This University-wide program provides comprehensive training in the broad scope of toxicology. Toxicology, the science of poisons, is devoted to identifying and quantifying potential noxious agents in the environment. Although most chemical agents at sufficiently large doses may be toxic, not all present a significant risk to human health or to environmental organisms or ecosystems. Accordingly, the essence of the science of toxicology is defining the fine line that distinguishes a risk from a residue. To accomplish this requires scientific expertise in such areas as analytical and environmental chemistry, biology, and mathematics.

Admission and Application Requirements

Application for admission must include:

  • GRE scores from the General Aptitude Test
  • Three letters of recommendation from college-level faculty or equivalent persons who are familiar with the applicant's scholarship and research potential. Letters should be submitted online through Apply Yourself application system.
  • Complete set of official transcripts
  • Clearly written statement of career interests, goals, and objectives
  • TOEFL scores for English proficiency should be submitted if English is not your first language. We base our TOEFL, MELAB and IELTS standards on those of the U of M graduate school.   

Degree Requirements

The Master of Science degree is offered under Plan A and Plan B. Plan A requires 22 course credits and 10 thesis credits; Plan B requires 30 course credits. A core curriculum of 8 credits in toxicology (TXCL 8012, 8013, and 8100) is required for both plans. Additional courses are arranged on an individual basis. The final exam is oral.
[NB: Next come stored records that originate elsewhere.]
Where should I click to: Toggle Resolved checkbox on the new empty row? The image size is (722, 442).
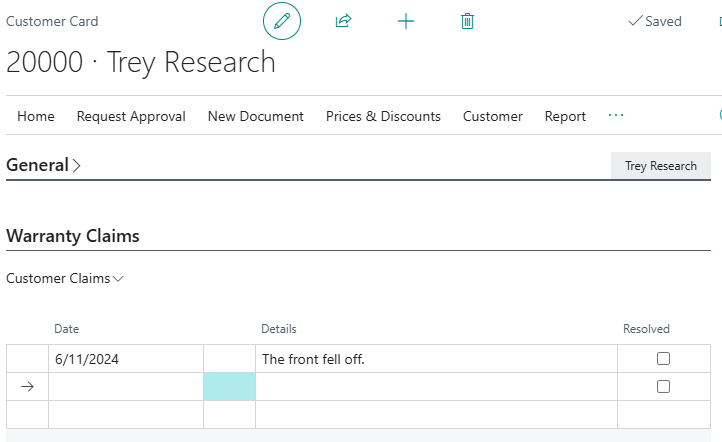click(x=663, y=387)
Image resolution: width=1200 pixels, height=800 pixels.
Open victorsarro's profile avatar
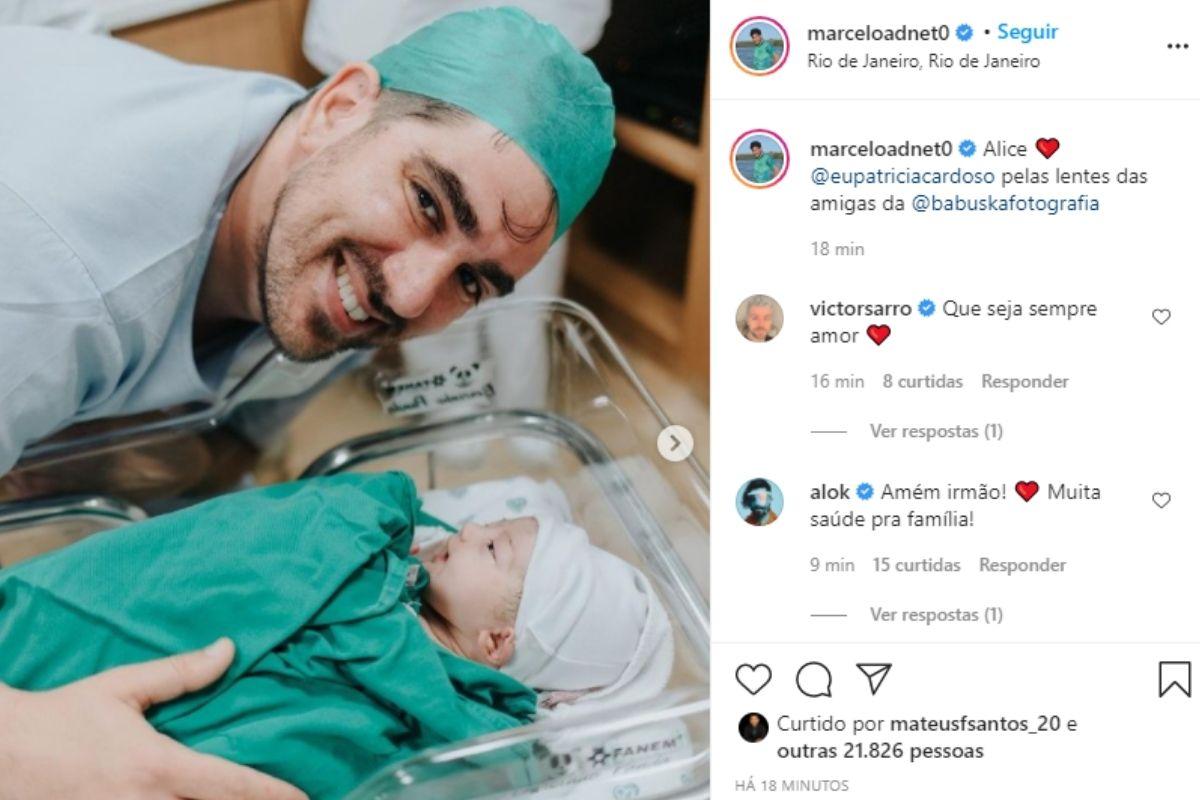point(759,318)
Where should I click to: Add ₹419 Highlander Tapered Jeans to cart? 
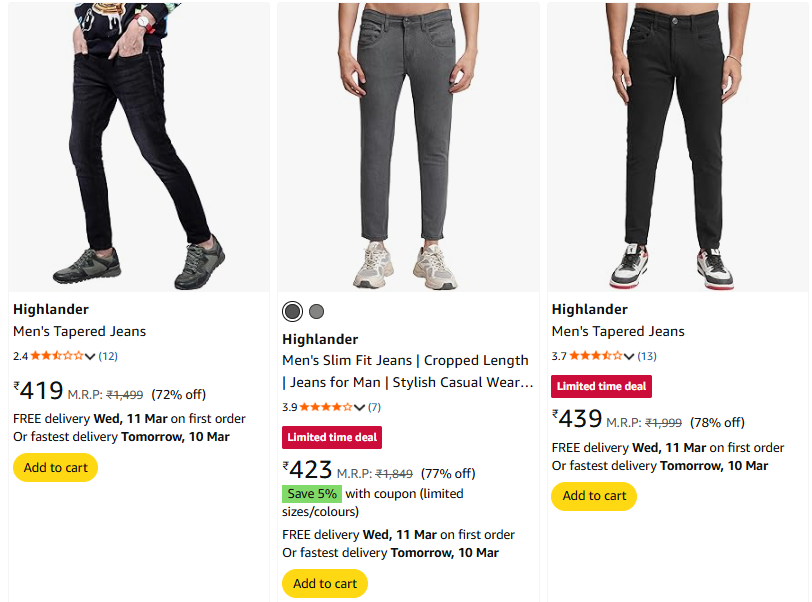[55, 467]
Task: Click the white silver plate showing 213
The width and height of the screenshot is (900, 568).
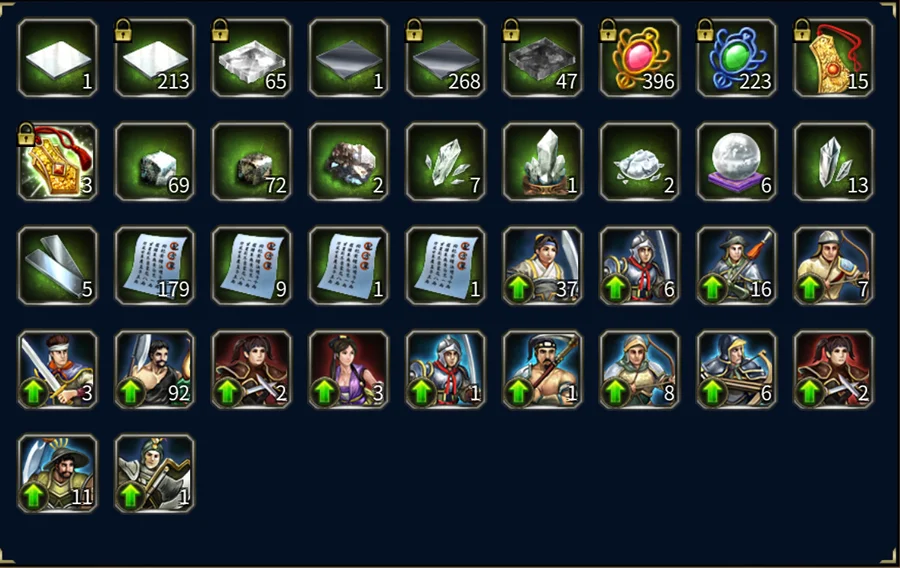Action: [x=154, y=58]
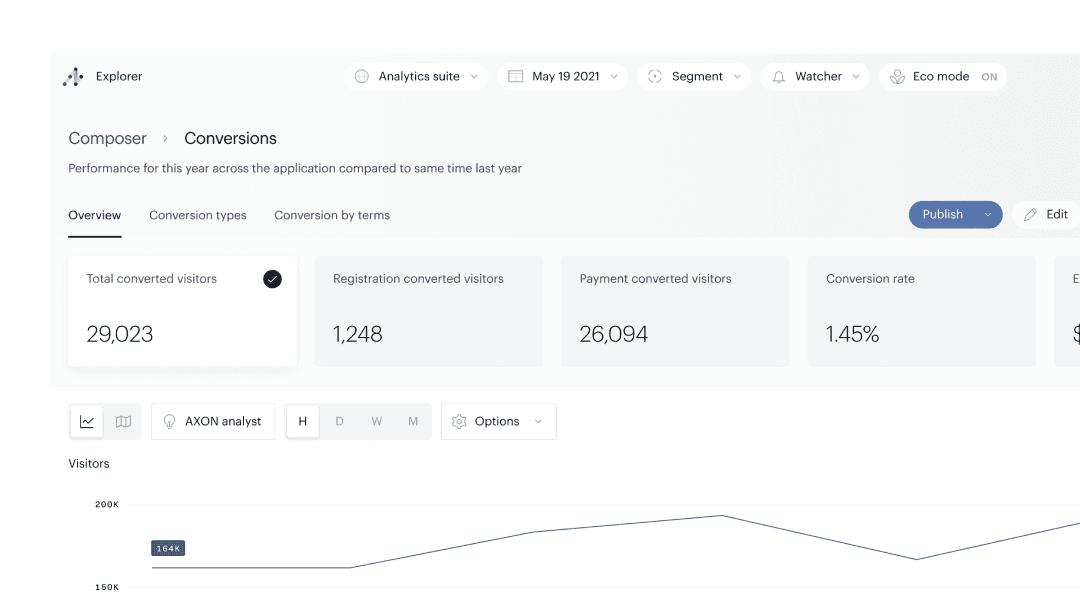This screenshot has height=600, width=1080.
Task: Expand the Analytics suite dropdown
Action: coord(474,77)
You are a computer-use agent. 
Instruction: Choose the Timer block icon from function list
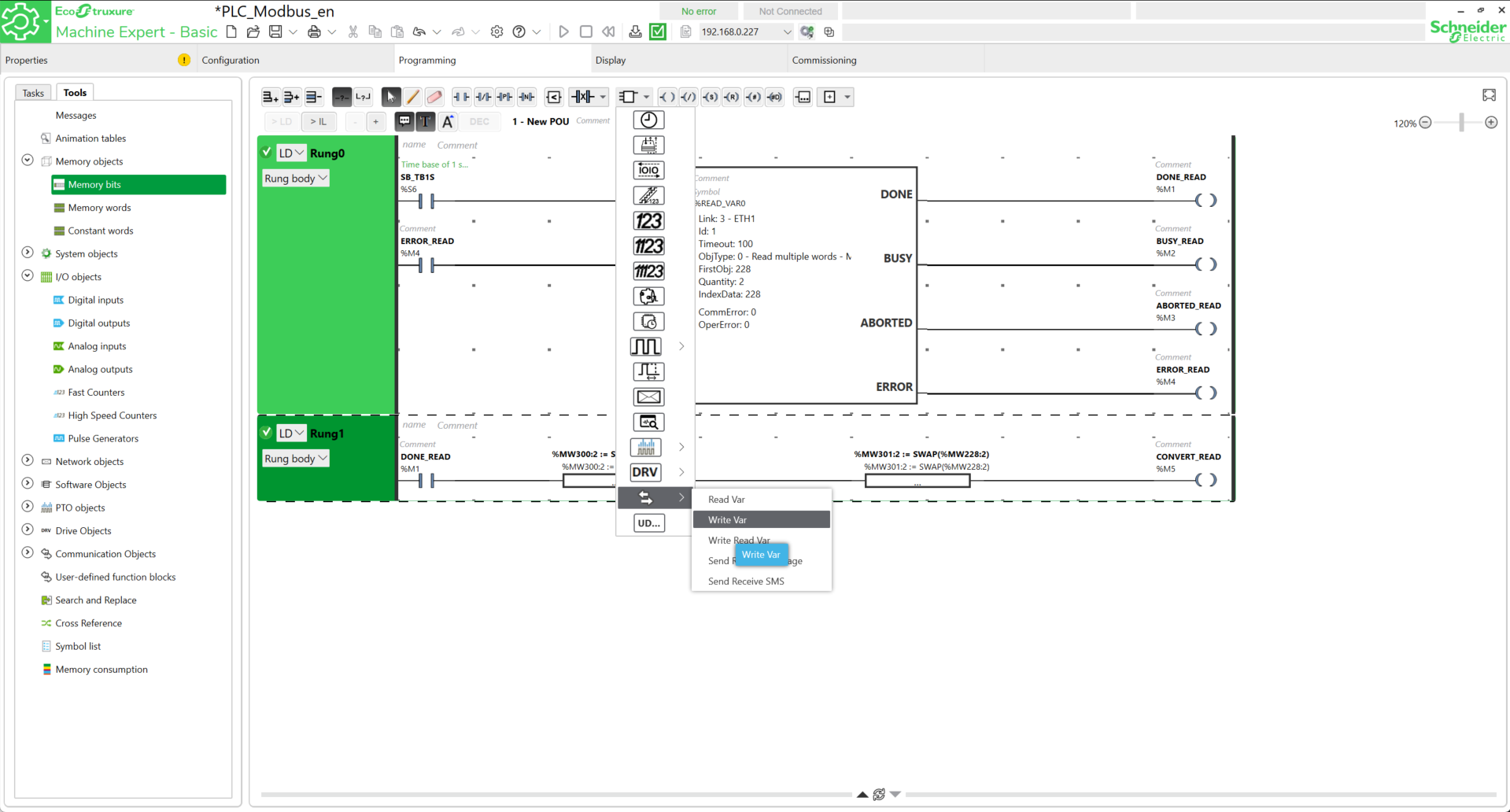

The doctor of philosophy degree requires core courses in physiology (4 credits), biochemistry (6 credits), statistics (2 credits), and toxicology (10 credits). Students must also complete 12 credits in a minor or supporting program and 24 thesis credits. Because the program spans the Duluth and Twin Cities campuses, the required courses differ on each campus.

Additional advanced courses in toxicology or related fields may be specified by the adviser. Students must complete and defend an original research project.

Minor Requirements for Students Majoring in Other Fields—A minor is available at the doctoral level and requires 12 credits—8 credits of core courses and 4 credits of advanced toxicology courses.

Deadlines and Dates

The application deadline is March 15, but people are strongly encouraged to apply by February 1 to compete for the limited number of graduate student assistantships.

Financial Aid

Limited teaching and research assistantships are available through affiliated departments. Graduate students holding an assistantship are eligible for health benefits and tuition waivers of up to 13 credits per semester.

Areas of Specialization

Advanced courses and research are available in such subdisciplines as:

  • human health risk assessment
  • epidemiology
  • environmental chemistry and engineering
  • ecotoxicology
  • food additives and nutritional toxicology
  • biochemical and physiological mechanisms
  • histopathology
  • diagnostic and analytical toxicology
  • drug metabolism
  • chemical carcinogenesis
  • behavioral toxicology
  • toxicity of noxious agents to various organ systems (e.g., nervous, heart, liver, kidneys).

Contact Information

Toxicology Graduate Program, Medical School Duluth, 162 SMed, 1035 University Drive, Duluth, MN 55812 (218.726.6354; fax: 218.726.8014; toxgrad@d.umn.edu).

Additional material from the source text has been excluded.